- Prompt -
Word for word, restate the lines of the material below from its first line through the one containing "[Facebook] (83, 2450)". Omit the rest.
%%
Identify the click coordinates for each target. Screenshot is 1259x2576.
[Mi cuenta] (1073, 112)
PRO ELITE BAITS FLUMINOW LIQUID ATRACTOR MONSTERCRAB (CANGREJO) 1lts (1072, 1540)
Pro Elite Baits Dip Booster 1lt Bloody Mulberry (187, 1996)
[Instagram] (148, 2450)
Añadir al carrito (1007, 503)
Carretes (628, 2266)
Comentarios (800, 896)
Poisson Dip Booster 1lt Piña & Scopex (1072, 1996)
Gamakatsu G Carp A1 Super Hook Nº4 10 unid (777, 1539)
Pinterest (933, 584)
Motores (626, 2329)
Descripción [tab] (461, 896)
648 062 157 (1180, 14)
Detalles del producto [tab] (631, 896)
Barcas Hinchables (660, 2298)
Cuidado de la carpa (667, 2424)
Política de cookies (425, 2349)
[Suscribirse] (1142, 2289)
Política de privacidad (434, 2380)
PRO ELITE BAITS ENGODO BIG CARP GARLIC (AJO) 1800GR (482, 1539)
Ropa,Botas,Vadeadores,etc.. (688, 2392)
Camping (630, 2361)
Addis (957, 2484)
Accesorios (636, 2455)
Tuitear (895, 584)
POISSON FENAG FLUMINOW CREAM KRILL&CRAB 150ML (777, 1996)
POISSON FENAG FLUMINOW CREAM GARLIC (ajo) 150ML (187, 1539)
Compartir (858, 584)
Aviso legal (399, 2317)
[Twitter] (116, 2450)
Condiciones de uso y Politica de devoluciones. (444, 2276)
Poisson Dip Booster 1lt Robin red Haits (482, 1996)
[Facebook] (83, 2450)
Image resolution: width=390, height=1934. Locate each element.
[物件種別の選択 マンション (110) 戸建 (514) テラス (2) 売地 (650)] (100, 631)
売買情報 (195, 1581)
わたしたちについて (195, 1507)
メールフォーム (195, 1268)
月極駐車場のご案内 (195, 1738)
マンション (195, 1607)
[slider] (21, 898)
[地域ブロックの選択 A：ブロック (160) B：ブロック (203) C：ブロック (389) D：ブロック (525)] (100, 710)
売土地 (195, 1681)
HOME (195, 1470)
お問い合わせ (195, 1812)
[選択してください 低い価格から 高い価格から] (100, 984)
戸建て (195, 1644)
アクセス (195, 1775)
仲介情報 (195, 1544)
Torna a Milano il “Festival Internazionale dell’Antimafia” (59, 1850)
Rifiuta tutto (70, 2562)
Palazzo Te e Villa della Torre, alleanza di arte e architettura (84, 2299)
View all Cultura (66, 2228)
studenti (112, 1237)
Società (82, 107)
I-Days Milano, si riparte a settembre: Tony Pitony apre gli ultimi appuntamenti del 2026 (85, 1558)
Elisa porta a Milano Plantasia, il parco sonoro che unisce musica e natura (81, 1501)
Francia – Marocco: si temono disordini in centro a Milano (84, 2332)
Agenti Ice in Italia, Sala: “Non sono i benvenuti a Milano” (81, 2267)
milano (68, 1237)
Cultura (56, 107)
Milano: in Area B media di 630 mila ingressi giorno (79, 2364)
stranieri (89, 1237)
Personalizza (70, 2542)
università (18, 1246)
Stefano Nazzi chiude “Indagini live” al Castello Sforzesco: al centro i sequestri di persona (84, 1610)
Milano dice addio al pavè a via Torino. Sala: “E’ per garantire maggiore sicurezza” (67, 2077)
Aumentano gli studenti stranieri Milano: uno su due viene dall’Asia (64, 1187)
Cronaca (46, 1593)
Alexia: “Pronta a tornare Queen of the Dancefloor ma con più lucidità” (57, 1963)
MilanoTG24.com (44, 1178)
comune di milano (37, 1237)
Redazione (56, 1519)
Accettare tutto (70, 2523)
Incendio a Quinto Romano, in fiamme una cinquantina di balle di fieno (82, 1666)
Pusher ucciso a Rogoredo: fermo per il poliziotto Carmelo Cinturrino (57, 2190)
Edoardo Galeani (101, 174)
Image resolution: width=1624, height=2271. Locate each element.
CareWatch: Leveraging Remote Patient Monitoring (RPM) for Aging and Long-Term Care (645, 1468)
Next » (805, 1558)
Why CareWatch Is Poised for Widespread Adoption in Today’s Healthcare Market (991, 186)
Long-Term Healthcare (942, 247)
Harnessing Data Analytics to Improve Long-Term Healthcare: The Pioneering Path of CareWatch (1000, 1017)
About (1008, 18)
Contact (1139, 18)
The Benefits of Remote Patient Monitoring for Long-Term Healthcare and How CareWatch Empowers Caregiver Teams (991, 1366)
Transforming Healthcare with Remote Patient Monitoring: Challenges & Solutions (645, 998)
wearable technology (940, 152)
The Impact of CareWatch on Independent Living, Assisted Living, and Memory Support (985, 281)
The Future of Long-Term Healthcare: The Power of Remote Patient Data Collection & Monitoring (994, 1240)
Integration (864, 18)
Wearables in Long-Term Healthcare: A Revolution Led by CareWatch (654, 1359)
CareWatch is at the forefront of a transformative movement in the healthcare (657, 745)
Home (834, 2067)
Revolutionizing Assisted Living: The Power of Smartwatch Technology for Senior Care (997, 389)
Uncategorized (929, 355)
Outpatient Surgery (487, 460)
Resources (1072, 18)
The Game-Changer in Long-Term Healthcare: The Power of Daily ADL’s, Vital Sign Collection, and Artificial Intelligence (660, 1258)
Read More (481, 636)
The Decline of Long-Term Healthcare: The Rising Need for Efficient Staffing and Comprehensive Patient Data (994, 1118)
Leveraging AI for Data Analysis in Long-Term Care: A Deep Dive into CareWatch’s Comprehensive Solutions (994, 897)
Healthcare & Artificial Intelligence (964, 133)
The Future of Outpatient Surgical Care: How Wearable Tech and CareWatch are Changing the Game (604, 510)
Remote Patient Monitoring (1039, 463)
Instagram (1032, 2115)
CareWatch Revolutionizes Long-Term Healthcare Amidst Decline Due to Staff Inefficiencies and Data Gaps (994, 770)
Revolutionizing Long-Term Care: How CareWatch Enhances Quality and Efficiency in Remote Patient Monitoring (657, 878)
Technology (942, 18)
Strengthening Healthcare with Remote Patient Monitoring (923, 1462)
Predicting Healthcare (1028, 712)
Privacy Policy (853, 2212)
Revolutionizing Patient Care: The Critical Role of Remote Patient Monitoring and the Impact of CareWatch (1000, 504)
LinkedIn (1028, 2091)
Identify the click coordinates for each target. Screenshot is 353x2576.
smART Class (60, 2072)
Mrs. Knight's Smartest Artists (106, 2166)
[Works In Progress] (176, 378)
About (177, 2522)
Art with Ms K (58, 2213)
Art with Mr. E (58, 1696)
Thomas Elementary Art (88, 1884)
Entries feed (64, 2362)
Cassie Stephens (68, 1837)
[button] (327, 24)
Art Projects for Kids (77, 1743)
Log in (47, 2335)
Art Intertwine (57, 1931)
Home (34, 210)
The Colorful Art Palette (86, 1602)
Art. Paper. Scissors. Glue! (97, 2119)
%%
- Solved problem -
Identify the click coordinates for each target. Screenshot is 1259x2576.
[Mi cuenta] (1073, 112)
PRO ELITE BAITS FLUMINOW LIQUID ATRACTOR MONSTERCRAB (CANGREJO) 1lts (1072, 1540)
Pro Elite Baits Dip Booster 1lt Bloody Mulberry (187, 1996)
[Instagram] (148, 2450)
Añadir al carrito (1007, 503)
Carretes (628, 2266)
Comentarios (800, 896)
Poisson Dip Booster 1lt Piña & Scopex (1072, 1996)
Gamakatsu G Carp A1 Super Hook Nº4 10 unid (777, 1539)
Pinterest (933, 584)
Motores (626, 2329)
Descripción [tab] (461, 896)
648 062 157 (1180, 14)
Detalles del producto [tab] (631, 896)
Barcas Hinchables (660, 2298)
Cuidado de la carpa (667, 2424)
Política de cookies (425, 2349)
[Suscribirse] (1142, 2289)
Política de privacidad (434, 2380)
PRO ELITE BAITS ENGODO BIG CARP GARLIC (AJO) 1800GR (482, 1539)
Ropa,Botas,Vadeadores,etc.. (688, 2392)
Camping (630, 2361)
Addis (957, 2484)
Accesorios (636, 2455)
Tuitear (895, 584)
POISSON FENAG FLUMINOW CREAM KRILL&CRAB 150ML (777, 1996)
POISSON FENAG FLUMINOW CREAM GARLIC (ajo) 150ML (187, 1539)
Compartir (858, 584)
Aviso legal (399, 2317)
[Twitter] (116, 2450)
Condiciones de uso y Politica de devoluciones. (444, 2276)
Poisson Dip Booster 1lt Robin red Haits (482, 1996)
[Facebook] (83, 2450)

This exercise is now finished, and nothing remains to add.